# Bacon smoking times



## atcnick (Sep 23, 2013)

I smoke my bellies 6-12 hours and that's plenty of smoke.  I've seen some say they smoke 40+ hours.  To me it seems like that would be WAY over smoked.    What's the deal?


----------



## atcnick (Sep 23, 2013)

By the way,  smoked some home grown belly today for 6 hours in mostly apple and some pecan wood smoke @ 90°-108°F

After 6 hours


----------



## foamheart (Sep 23, 2013)

That's some nice looking side!

I think smoking bacon around here is like the gauntlet has been thrown down. They all will tell you its about how they like the color. I like smokey bacon, but I m still learning..... Those guys like David or Bear they are just past good, they are looking for celestial enlightenment.
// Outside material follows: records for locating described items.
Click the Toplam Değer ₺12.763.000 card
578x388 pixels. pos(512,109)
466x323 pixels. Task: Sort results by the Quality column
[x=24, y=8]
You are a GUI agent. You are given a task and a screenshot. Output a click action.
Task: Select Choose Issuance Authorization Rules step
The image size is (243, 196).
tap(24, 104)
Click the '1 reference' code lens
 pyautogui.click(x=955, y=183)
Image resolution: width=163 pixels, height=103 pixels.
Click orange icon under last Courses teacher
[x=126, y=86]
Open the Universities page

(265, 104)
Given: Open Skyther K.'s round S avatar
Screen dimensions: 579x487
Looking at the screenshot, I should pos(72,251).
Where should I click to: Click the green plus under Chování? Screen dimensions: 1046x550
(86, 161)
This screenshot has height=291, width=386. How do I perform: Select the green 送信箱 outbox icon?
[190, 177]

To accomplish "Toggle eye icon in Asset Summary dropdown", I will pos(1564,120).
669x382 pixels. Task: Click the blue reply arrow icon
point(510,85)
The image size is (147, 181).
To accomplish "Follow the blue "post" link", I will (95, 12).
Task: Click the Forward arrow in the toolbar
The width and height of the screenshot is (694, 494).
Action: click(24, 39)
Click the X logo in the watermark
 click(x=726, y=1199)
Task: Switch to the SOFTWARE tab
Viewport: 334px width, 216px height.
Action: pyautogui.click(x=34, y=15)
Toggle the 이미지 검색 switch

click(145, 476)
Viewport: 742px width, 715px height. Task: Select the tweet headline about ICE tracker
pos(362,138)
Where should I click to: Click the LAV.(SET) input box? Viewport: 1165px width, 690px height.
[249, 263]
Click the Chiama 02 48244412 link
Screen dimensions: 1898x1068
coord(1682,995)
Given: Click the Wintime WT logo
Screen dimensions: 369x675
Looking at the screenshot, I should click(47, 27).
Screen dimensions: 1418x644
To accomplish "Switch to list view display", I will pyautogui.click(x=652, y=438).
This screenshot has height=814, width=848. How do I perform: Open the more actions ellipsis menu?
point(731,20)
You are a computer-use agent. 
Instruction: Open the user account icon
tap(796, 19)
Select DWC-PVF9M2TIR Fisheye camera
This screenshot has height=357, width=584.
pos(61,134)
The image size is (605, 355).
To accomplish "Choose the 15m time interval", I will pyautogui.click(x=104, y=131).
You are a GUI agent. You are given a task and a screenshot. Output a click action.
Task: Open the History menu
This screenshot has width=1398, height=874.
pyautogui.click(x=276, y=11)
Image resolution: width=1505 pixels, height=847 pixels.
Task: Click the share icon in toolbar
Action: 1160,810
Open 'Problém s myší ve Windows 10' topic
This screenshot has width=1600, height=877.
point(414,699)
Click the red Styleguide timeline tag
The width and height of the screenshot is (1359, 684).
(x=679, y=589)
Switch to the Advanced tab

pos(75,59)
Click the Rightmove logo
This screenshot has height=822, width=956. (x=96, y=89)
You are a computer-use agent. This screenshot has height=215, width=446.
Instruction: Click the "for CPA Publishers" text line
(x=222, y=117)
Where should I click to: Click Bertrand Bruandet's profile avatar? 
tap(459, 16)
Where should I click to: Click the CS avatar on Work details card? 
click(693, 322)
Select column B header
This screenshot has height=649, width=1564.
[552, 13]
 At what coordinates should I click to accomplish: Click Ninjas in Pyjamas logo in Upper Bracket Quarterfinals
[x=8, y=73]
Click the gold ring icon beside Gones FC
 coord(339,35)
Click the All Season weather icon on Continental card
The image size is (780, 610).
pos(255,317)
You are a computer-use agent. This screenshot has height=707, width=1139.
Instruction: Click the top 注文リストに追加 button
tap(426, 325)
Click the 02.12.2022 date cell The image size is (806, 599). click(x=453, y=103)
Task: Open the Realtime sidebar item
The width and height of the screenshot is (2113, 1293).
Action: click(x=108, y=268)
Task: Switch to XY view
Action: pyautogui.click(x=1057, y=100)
Long as youre happy, that's what it is all about.


----------



## mr t 59874 (Sep 23, 2013)

Your personal experience will be your best teacher in this case.  Many will tell you different things including myself.  It is difficult to go by someone's time if you don't know the color or density of the smoke they are using, hot or cold. Personally I smoke to a desired color using a very light cold smoke for approximately 3 days while keeping the temperature below 70°. It's my feeling that the extended smoking time gives the bacon extra time to equalize improving the flavor, but that's just my thinking.

Tom


----------



## kc5tpy (Sep 23, 2013)

Hello atcnick.  From the look of that smoked bacon I can see this ain't your first time round the block.  Great lookin bellies!  I think Mr. T got ya sorted but thought I'd throw this out there.  I have not tried bacon yet ( on short list ) but I thought the same reading the posts here.  I too think things can be too smoked.  I can tell you my experience with smoking and hope it helps.    Being from south Texas, for years I only ever used mesquite wood to smoke/grill.  Many years ago I heard about smoking and started to experiment.  I am very old school and don't use rubs/marinades/mops very often because I like the taste of the meat to shine.  I learned ( after practice ) to produce the correct type of smoke but WAY too much too fast.  I ended up with great tasting, tender *SMOKED* meat but it could have been smoked cardboard.  It was *SMOKED*  ( as in YELL it to the world smoked ) but the meat flavors were hidden.  Others loved the meat but in my opinion the meat was ruined.  As Mr. T has said it's about the intensity of the smoke versus the time being smoked.  As I understand it the folks who smoke a lot of bacon are starting to experiment with subtle flavor changes.  As Mr. T. said, light smoke over longer periods.  IMHO ( and I may be wrong ) the folks are saying they smoke with hickory, oak and maple ( for example ) they are not saying they use that combination from start to finish. 
	

	
	
		
		



		
		
	


	





  When was the oak added to the mix?  If I were at their level of expertise that is what I'd start trying.  Add different woods at different times to see what changes happen.  I agree with the others; unless you are experimenting,  find the process, color and taste that you and your family like and stick with it.  Just because "A" smokes his 200 hours and you smoke yours for 6 doesn't necessarily mean your family would prefer that bacon or there is something you are missing.  Just my opinion for what it is worth.  Others will have different advice.  Hope it helps.  Keep Smokin!

Danny


----------